Pela teimosia de ter, não só se aproximado do “Castelo” mal-assombrado, mas também por incentivar a turma toda a fazer o pequeno Junior entrar no local, desaparecendo lá dentro, Ditinho recebeu dos pais um senhor castigo: ficar dentro de casa, mais precisamente dentro do próprio quarto, sem televisão, sem celular, durante as próximas duas semanas de férias, inclusive, o garoto faria suas refeições ali, só tendo permissão para ir ao banheiro e para tomar banho e escovar os dentes.

O garoto estava bastante revoltado. Sentia pena de si.

– Também não era pra tanto – pensava com seus botões. Dessa vez, eles exageraram! Aposto como os outros meninos não estão sofrendo como eu. Devem estar livres para fazer novas artes. E eu aqui, tendo que ler todos esses livros que a professora mandou ler e eu não li. Uma verdadeira maldade!

 

Para o menino, a noite custava a chegar. Respirava fundo, espreguiçava-se, esfregava os olhos, bufava e nada da hora passar.

O negócio era ler os tais livros. Afinal, a mãe ficara de verificar se ele havia cumprido o combinado. Em caso negativo, ela ameaçara de deixá-lo de castigo por mais duas semanas. E ela não era sopa. Quando prometia, cumpria.

O garoto nunca vira a mãe tão brava. Sentia que ela não estava brincando. Achava que ela já não gostava mais dele como antes.

Pegava o livro, começava a ler de onde havia parado. O pensamento fugia para longe dali. Ditinho divagava...

Agora, nadava em alto mar, dando braçadas vigorosas. O que seria aquilo? Parecia uma embarcação antiga. Vinha se aproximando rapidamente.

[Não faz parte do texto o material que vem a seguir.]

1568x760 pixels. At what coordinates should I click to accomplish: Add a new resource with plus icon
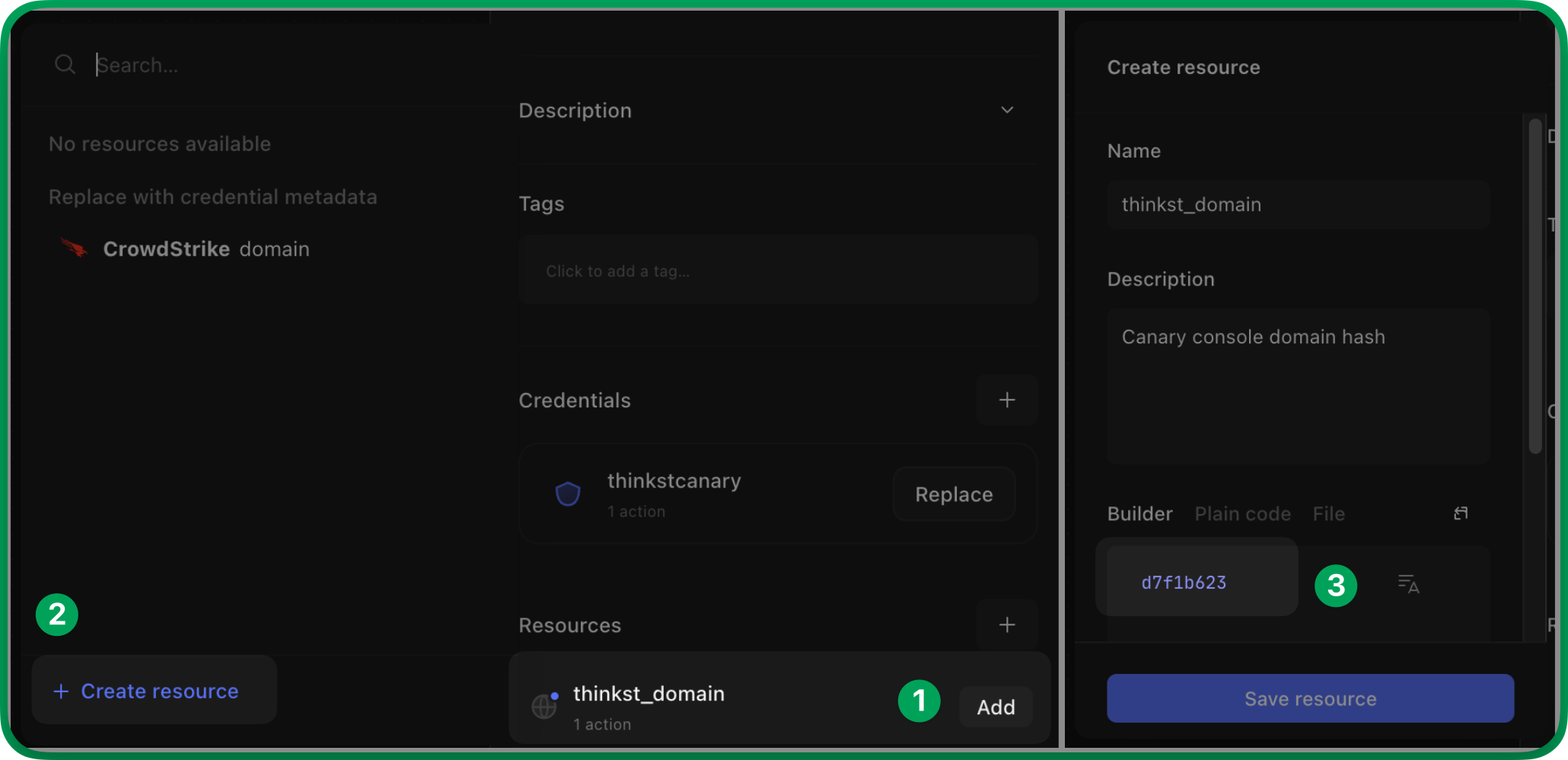point(1006,625)
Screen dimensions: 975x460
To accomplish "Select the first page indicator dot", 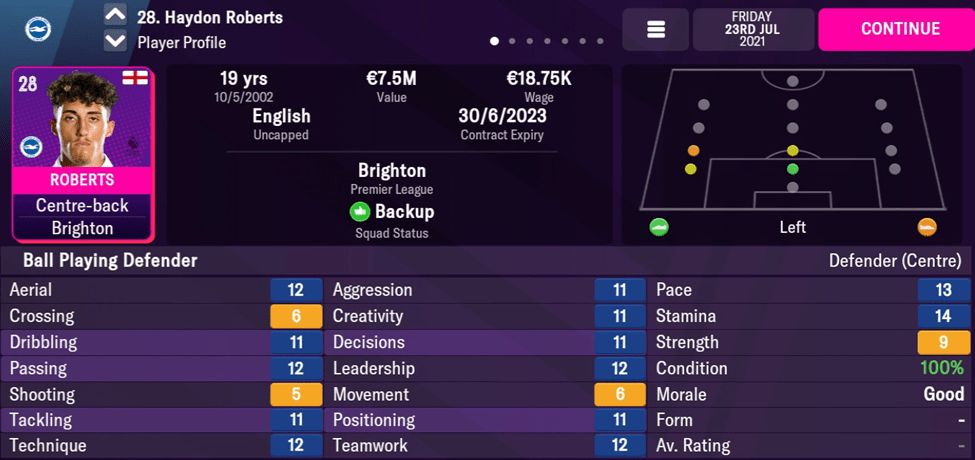I will [x=495, y=42].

– Socorro! Vou ser atropelado – gritou, apertando fortemente os olhos.

Ao entreabri-lo, deu com ele à sua frente. Sim, o próprio. O Capitão Gancho.

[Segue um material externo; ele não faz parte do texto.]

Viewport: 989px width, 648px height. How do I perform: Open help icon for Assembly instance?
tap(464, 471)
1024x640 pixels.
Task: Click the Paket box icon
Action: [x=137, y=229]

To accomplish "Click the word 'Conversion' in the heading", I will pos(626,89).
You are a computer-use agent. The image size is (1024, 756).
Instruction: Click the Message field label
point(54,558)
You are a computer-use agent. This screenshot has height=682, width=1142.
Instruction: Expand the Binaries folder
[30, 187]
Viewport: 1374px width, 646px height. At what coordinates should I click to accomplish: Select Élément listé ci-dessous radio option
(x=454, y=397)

– Que homem horroroso, pior do que eu havia imaginado – pensou.

Aquela mão..., digo, aquele gancho! Parecendo querer me atingir. Eu nem fiz nada pra ele.

De repente, viu-se alçado por aquele ser desfigurado e atirado para dentro da embarcação que balançava pra cá e pra lá, fazendo com que ele fosse jogado para um lado e para o outro. Estava apavorado, em pânico. Sentia-se ameaçado, sem chance de escapar.

Que vontade de voltar pro seu quartinho. Ficou até com vontade de ler todos aqueles livros, ali quentinho, protegido.

Lembrou-se da oração que havia aprendido na escola. Rezou com toda sua força interior, pedindo a Deus que o trouxesse de volta para sua casa. Jurou que seria um menino melhor.

Abriu os olhos. Aliviado, pegou o livro jogado no chão e voltou a ler, agora com um interesse que nunca antes havia experimentado. Iria mostrar à mãe que havia mudado.

Ela precisava voltar a amá-lo.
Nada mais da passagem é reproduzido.